In [None]:
#objective: create a model to predict when a lot of houses will be put on the market

In [91]:
import pandas as pd
from sklearn import datasets
from sklearn.feature_selection import chi2
from sklearn.feature_selection import SelectKBest
import string
from sklearn.model_selection import train_test_split
from sklearn.tree import DecisionTreeClassifier
from sklearn.preprocessing import LabelEncoder
from sklearn.preprocessing import OneHotEncoder
from sklearn import metrics
from sklearn import tree
import matplotlib.pyplot as plt

In [None]:
#keep:
['PARID','PROPERTYHOUSENUM','PROPERTYFRACTION','PROPERTYADDRESS','PROPERTYUNIT','MUNIDESC','OWNERDESC','CLASSDESC',
 'LOTAREA','HOMESTEADFLAG','FARMSTEADFLAG','ABATEMENTFLAG','SALEDATE','SALEPRICE','SALEDESC','PREVSALEDATE','PREVSALEPRICE',
 'PREVSALEDATE2','PREVSALEPRICE2','CHANGENOTICEADDRESS1','CHANGENOTICEADDRESS2','CHANGENOTICEADDRESS3','CHANGENOTICEADDRESS4',
'STYLEDESC','STORIES','YEARBLT','CDUDESC'
]
#maybe:
['TAXDESC','USEDESC','RECORDDATE']

In [None]:
#use property unit as a binary flag?
#use classdesc as a filter
#take out all farmsteads
#find out what recorddate,deedbook,deedpage,countybuilding,countyland,localbuilding-fairmarkettotal,gradedesc is
#ask if specific properties of house are important

In [73]:
#read in data
sales=pd.read_csv(r'C:\Users\Tara\OneDrive - University of Pittsburgh\FALL 2022\ENGR 1171\Project Housing Data\SalesData.csv')
#convert sale date from string to date
sales['SALEDATE']=pd.to_datetime(sales['SALEDATE'])
assessment=pd.read_csv(r'C:\Users\Tara\OneDrive - University of Pittsburgh\FALL 2022\ENGR 1171\Project Housing Data\AssessmentData.csv')

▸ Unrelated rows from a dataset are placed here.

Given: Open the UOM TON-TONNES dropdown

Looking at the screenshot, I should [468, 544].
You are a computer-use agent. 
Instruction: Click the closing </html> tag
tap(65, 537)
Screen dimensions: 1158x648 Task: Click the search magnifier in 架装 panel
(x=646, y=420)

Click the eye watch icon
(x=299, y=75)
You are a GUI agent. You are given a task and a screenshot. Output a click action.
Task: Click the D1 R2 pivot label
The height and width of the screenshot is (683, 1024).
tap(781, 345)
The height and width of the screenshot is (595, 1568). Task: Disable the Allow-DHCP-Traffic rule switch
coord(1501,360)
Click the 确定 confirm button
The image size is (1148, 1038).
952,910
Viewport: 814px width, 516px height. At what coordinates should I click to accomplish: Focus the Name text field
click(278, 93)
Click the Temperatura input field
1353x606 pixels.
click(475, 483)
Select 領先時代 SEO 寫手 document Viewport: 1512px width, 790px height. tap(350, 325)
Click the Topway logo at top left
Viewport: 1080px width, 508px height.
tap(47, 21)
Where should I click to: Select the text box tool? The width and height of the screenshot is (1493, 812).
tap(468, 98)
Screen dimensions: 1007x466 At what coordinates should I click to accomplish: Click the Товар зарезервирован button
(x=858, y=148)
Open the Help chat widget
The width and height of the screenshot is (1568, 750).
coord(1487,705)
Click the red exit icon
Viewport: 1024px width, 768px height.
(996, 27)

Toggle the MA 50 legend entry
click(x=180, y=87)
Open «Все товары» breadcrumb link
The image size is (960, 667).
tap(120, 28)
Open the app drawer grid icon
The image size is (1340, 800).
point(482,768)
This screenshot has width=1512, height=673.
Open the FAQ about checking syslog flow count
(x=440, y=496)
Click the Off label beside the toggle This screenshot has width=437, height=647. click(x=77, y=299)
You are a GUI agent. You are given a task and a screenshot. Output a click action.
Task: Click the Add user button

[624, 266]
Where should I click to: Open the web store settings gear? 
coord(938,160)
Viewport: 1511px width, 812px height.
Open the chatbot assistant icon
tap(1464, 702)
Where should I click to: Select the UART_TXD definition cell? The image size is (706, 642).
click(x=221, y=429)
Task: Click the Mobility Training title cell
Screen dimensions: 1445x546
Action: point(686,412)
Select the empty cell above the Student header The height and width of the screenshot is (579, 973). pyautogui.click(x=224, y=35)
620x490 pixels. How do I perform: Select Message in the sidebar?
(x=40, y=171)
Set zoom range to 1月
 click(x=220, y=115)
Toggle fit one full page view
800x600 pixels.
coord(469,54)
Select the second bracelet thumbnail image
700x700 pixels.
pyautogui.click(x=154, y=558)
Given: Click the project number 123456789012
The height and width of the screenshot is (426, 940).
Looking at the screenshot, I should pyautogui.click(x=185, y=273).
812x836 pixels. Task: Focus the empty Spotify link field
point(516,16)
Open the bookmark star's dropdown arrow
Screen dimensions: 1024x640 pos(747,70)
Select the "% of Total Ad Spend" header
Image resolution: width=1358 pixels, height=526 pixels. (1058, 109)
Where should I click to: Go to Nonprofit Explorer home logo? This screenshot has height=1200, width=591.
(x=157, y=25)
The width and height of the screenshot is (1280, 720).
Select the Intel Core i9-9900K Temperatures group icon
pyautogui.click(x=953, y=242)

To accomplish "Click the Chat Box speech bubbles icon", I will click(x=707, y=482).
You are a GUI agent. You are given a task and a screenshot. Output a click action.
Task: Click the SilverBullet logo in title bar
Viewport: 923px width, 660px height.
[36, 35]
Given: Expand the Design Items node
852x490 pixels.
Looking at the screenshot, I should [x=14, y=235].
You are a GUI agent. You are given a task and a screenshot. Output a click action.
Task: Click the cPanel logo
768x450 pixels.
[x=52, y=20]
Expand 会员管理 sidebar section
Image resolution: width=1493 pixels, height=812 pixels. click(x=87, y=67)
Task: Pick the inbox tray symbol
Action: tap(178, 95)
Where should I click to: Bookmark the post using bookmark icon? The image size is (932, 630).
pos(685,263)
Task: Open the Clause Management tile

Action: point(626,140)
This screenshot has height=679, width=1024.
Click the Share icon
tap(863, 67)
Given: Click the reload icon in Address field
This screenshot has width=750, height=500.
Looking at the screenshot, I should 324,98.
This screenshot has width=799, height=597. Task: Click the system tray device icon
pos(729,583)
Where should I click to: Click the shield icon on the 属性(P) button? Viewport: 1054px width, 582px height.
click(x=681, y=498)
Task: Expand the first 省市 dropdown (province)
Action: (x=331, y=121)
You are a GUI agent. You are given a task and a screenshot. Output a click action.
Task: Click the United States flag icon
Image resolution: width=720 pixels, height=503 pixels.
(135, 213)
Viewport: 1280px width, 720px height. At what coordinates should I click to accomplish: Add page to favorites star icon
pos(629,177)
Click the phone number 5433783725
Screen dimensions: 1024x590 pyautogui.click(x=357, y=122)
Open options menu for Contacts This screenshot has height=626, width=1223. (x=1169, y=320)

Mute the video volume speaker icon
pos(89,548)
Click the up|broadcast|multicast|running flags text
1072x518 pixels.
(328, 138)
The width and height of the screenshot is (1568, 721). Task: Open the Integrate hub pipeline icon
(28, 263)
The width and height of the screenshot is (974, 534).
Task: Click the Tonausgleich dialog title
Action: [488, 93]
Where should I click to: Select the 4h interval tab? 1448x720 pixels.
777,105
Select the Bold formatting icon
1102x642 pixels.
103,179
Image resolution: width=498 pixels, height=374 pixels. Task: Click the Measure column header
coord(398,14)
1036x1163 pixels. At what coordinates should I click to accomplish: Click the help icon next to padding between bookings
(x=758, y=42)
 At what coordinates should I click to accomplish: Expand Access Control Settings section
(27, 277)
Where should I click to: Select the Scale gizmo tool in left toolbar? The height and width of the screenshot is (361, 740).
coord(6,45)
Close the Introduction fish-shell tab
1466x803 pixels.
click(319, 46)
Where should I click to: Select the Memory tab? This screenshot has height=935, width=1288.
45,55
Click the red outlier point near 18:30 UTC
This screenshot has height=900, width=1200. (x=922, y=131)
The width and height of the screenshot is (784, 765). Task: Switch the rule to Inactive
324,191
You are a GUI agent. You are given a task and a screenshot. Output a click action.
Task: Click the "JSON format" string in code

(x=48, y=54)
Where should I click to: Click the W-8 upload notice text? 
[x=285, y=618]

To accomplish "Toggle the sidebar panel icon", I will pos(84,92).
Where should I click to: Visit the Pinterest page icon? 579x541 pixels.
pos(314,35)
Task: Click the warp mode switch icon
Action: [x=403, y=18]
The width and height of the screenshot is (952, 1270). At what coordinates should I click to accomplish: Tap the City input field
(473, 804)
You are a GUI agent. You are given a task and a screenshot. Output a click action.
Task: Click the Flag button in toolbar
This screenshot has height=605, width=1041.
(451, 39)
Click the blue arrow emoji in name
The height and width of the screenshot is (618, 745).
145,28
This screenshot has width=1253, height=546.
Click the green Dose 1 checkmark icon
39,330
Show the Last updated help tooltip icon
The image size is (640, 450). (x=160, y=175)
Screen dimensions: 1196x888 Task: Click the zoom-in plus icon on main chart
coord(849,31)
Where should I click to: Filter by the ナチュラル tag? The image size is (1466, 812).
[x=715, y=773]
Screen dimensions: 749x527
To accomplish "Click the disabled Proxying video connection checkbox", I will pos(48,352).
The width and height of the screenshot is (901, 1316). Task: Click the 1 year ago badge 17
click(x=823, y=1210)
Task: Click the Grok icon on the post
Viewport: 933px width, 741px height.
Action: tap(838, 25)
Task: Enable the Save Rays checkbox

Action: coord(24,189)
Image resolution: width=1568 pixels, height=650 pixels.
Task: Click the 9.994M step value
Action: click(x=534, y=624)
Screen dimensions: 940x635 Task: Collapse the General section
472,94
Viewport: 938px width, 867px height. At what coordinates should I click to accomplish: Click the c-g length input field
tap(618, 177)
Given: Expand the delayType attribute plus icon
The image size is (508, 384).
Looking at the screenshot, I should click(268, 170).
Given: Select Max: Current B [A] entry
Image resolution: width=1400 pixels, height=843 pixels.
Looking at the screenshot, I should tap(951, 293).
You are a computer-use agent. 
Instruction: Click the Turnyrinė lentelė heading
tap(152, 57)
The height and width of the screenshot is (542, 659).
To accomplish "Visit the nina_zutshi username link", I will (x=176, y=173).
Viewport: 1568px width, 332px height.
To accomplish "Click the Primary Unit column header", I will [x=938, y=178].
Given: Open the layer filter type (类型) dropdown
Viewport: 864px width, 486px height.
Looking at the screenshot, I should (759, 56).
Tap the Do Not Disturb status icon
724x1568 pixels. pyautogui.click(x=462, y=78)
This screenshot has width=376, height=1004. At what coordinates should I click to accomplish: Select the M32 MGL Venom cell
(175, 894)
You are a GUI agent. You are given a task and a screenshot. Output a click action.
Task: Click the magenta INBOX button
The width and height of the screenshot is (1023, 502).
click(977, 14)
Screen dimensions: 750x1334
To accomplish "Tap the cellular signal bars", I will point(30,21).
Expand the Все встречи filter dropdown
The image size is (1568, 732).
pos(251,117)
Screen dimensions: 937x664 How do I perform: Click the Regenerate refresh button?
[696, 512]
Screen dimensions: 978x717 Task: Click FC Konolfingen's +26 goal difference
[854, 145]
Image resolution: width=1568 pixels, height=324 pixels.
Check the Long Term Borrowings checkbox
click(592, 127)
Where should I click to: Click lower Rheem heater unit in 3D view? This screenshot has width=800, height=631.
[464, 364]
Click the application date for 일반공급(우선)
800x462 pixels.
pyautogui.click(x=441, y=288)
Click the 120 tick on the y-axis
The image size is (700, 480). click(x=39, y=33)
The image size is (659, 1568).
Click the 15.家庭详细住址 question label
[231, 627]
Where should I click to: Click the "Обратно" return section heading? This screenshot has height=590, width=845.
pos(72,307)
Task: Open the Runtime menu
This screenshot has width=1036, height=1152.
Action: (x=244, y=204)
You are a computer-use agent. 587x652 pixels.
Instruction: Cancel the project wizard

  exec(code_obj, self.user_global_ns, self.user_ns)
  exec(code_obj, self.user_global_ns, self.user_ns)


In [74]:
#add flag to assessment data of whether a house is in the sales dataset
assessment['Sold']=''
assessment.loc[assessment['PARID'].isin(sales['PARID']),'Sold']=1
assessment.loc[~assessment['PARID'].isin(sales['PARID']),'Sold']=0

In [75]:
#isolate most recent sale date for each house sold, merge onto assessment dataset
salesgrouped=sales[['PARID','SALEDATE']].groupby('PARID').agg({'SALEDATE':'max'}).reset_index().rename(columns={'SALEDATE':'FINALSALEDATE'})
df=pd.merge(assessment,salesgrouped,how='left',on='PARID')

In [77]:
#limit data to residential properties
df=df.loc[df['CLASSDESC']=='RESIDENTIAL']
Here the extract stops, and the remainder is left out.